BEIRUT // Turkey reacted angrily on Wednesday to Washington's decision to arm Syrian Kurdish fighters, saying the move helped bolster "terrorists" who pose a threat to the Turkish state.
It came a day after president Donald Trump approved a plan to supply weapons to the Kurdish YPG militia in Syria - Washington's most effective ally on the ground in the fight against ISIL.
But Nato ally Turkey says the YPG is an arm of the Kurdistan Workers' Party (PKK) which has been at war with the Turkish government since the 1980s.
Every weapon that ended up in YPG hands represented a threat to Turkey, its foreign minister Mevlut Cavusoglu said on Wednesday.

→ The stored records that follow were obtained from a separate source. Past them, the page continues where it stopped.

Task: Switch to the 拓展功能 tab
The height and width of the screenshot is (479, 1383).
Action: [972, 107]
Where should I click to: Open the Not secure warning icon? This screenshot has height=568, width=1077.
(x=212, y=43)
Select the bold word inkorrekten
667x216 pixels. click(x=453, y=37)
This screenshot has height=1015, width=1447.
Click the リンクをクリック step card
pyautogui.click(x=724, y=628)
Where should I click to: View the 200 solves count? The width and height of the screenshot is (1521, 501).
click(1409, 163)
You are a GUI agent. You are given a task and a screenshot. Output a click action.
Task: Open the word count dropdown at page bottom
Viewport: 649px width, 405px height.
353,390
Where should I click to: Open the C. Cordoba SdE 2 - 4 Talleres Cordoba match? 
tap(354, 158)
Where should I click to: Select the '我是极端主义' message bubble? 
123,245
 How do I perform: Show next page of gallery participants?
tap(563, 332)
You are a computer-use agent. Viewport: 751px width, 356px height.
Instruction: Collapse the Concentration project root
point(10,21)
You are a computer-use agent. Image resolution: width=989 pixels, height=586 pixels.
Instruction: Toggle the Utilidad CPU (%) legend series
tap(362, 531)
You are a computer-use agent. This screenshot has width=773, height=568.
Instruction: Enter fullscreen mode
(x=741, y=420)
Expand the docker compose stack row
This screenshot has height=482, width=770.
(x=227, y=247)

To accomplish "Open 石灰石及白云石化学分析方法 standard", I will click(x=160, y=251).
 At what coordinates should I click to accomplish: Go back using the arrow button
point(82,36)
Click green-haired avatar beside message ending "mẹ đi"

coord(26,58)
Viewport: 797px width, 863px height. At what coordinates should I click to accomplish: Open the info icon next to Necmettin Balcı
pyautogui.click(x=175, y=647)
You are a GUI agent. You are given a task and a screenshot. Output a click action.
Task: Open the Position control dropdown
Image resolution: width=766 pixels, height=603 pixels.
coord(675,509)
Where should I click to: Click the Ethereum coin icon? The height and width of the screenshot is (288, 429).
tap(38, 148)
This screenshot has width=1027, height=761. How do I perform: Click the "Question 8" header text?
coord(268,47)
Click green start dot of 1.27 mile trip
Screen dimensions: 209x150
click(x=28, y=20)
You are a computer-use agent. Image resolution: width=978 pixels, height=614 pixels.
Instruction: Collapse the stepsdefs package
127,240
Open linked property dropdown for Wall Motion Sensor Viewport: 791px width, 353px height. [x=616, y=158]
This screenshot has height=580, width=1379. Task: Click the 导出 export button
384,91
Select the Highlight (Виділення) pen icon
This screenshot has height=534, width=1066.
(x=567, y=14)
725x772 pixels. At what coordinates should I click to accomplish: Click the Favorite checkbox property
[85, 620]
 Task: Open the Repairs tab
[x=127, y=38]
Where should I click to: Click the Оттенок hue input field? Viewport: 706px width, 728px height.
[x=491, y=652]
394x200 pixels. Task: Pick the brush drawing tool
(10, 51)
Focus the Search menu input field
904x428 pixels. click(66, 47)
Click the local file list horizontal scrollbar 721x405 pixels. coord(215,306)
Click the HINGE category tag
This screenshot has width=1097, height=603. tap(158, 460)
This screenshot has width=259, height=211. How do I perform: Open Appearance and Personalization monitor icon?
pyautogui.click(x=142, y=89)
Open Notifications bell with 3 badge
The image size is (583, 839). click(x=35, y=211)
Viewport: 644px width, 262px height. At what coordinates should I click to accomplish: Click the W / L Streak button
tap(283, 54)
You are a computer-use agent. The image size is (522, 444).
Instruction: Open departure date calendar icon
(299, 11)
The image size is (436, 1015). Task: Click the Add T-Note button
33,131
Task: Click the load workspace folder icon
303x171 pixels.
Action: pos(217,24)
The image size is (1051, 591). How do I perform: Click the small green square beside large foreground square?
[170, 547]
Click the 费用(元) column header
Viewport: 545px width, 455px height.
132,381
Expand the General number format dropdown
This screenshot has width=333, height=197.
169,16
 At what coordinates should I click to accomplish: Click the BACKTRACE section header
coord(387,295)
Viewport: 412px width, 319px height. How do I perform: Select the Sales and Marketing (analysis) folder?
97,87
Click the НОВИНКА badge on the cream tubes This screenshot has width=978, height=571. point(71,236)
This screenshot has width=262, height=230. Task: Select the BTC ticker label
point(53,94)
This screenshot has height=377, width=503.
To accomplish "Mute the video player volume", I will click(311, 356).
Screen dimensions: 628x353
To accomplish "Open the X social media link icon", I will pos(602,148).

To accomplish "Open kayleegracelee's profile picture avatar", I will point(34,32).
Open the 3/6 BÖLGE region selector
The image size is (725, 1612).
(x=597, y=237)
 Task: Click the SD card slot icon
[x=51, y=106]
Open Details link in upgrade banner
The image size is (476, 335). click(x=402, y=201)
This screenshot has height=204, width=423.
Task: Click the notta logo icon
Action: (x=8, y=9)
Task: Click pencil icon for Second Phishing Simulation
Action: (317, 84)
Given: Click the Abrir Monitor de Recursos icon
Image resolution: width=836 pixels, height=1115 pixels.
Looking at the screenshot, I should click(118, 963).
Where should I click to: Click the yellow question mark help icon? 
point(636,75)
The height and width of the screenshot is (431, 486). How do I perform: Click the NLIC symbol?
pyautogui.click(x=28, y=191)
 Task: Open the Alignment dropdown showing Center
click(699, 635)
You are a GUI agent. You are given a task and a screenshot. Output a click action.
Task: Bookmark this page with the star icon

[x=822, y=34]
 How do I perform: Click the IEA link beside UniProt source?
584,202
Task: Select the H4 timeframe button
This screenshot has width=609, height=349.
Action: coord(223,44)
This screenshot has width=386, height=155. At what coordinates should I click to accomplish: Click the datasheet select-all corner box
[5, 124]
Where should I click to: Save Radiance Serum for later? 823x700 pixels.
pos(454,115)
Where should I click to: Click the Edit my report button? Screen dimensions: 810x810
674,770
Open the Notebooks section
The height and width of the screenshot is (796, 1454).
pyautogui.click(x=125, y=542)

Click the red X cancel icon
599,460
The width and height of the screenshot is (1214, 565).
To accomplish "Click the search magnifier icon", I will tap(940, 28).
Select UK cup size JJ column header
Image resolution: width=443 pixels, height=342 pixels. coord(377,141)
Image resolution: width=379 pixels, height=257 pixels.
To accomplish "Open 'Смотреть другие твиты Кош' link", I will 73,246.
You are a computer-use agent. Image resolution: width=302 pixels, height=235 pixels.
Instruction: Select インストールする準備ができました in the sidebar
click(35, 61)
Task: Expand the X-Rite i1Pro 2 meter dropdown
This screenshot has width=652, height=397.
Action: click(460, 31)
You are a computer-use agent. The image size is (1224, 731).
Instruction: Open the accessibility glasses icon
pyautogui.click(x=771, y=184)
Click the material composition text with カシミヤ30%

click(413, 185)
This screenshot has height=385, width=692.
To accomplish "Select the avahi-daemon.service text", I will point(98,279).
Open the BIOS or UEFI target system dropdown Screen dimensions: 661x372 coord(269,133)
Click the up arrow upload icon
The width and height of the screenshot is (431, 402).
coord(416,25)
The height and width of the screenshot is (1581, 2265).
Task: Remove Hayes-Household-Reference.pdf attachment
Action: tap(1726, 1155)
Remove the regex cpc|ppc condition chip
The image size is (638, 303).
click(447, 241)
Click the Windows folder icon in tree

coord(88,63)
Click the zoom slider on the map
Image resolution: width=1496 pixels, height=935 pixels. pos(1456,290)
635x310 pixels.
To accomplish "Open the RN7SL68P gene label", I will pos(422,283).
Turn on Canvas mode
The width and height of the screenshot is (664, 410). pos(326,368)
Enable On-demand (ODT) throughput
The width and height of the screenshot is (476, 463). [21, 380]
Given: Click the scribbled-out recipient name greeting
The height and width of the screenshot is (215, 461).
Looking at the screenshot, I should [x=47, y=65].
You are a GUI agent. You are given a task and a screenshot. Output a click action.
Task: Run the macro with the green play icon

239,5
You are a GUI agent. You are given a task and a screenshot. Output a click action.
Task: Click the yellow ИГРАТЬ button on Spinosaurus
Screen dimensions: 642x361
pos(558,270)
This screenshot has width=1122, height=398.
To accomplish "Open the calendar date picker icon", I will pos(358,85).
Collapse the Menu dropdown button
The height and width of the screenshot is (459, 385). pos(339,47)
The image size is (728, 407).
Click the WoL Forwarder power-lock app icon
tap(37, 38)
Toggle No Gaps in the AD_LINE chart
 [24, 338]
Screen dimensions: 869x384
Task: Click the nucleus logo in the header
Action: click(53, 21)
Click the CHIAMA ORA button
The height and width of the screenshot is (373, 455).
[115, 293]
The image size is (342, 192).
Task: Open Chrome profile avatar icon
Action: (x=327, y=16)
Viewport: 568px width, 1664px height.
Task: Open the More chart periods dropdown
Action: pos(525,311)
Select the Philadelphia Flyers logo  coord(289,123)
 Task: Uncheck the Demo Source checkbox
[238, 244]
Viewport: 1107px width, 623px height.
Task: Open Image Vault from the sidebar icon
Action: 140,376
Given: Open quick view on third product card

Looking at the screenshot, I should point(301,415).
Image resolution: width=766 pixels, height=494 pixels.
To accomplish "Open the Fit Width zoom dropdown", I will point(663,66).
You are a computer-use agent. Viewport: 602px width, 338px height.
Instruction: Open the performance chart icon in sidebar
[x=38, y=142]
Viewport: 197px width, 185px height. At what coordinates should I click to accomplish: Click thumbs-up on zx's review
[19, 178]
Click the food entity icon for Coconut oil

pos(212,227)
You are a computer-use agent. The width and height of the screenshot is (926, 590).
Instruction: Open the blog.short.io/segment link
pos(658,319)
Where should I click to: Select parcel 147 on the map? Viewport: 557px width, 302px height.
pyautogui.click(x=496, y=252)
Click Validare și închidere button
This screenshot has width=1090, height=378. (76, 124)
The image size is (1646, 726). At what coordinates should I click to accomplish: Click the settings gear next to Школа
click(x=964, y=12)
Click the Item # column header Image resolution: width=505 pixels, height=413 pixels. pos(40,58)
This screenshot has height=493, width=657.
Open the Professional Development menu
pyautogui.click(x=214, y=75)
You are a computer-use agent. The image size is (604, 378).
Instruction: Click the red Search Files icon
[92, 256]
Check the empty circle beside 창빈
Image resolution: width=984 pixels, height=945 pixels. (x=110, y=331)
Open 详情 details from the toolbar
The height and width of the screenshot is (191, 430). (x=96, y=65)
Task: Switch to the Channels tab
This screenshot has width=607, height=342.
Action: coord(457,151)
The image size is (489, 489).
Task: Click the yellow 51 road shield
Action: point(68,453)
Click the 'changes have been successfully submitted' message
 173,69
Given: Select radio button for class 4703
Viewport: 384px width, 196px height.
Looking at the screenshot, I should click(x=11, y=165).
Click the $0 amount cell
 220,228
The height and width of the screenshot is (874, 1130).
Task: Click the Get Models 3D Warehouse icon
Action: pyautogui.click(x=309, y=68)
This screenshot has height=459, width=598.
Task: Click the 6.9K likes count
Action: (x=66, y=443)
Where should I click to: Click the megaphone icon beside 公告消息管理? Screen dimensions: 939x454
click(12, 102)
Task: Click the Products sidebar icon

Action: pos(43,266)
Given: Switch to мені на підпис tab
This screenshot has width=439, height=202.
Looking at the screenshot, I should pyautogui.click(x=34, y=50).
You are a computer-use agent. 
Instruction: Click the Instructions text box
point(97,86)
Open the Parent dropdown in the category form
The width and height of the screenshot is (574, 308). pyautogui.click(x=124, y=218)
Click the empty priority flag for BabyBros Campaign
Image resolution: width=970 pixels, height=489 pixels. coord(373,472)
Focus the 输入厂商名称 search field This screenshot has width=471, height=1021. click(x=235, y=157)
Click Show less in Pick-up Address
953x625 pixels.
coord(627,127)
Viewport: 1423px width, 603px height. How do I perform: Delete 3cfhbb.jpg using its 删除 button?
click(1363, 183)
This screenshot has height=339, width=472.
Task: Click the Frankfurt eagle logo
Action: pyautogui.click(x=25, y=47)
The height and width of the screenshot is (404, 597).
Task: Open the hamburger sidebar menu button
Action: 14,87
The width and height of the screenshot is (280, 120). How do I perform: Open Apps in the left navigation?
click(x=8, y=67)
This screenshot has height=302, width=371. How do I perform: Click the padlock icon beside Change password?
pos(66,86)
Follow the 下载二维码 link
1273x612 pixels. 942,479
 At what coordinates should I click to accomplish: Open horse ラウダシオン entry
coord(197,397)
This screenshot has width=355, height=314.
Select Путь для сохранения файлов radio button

"Both the PKK and the YPG are terrorist organisations and they are no different, apart from their names. Every weapon seized by them is a threat to Turkey," he told reporters while on a visit to Montenegro.
Deputy prime minister Nurettin Canikli called on the US to reverse its decision, underlining that the YPG was a threat to Ankara.
"We cannot accept the presence of terrorist organisations that would threaten the future of the Turkish state," he said in a television interview on Wednesday. "We hope the US administration will put a stop to this wrong and turn back from it. Such a policy will not be beneficial, you can't be in the same sack as terrorist organisations."
US support for the YPG has driven tensions between the two allies and Turkey has repeatedly called on the US to cut its support for the group and lean more heavily on Ankara and its Syrian rebel proxies in the fight against ISIL.
While Washington's announcement on Tuesday was the first time the US said it would give weapons to the YPG, Kurdish fighters in Syria have previously been spotted with American equipment.
The move comes just a week ahead of a trip by Turkish president Recep Tayyip Erdogan to Washington, where he is set to meet Mr Trump for the first time.